## GIVEN TASK:
Please gather every line of the data below that contains the string "Instruction". Case matters.

## INPUT FOR THIS TASK:
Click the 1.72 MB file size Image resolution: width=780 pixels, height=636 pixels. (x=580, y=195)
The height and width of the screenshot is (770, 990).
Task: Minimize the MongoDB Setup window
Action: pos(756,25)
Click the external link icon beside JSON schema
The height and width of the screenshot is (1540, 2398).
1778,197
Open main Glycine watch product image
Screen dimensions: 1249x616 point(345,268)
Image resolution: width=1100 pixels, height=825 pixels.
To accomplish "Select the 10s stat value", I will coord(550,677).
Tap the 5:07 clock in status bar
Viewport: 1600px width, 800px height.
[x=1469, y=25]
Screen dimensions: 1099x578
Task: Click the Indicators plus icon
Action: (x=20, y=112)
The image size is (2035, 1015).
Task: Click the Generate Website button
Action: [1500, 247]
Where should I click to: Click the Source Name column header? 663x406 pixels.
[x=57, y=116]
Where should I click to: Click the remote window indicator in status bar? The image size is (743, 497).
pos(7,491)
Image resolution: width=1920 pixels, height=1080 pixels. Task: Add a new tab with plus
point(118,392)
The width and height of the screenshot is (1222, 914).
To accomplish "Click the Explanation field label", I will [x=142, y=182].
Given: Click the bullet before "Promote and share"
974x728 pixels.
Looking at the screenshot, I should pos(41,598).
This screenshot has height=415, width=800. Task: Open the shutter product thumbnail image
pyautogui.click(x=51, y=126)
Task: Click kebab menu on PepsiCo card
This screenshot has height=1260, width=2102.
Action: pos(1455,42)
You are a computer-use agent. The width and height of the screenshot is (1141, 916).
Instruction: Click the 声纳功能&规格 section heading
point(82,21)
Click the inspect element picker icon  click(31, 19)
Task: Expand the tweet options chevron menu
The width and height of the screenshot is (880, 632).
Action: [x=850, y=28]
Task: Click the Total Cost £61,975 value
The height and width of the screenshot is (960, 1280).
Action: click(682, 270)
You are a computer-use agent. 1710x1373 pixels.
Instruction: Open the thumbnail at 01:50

## WORKED ANSWER:
Instruction: Click the 声纳功能&规格 section heading
Instruction: Open the thumbnail at 01:50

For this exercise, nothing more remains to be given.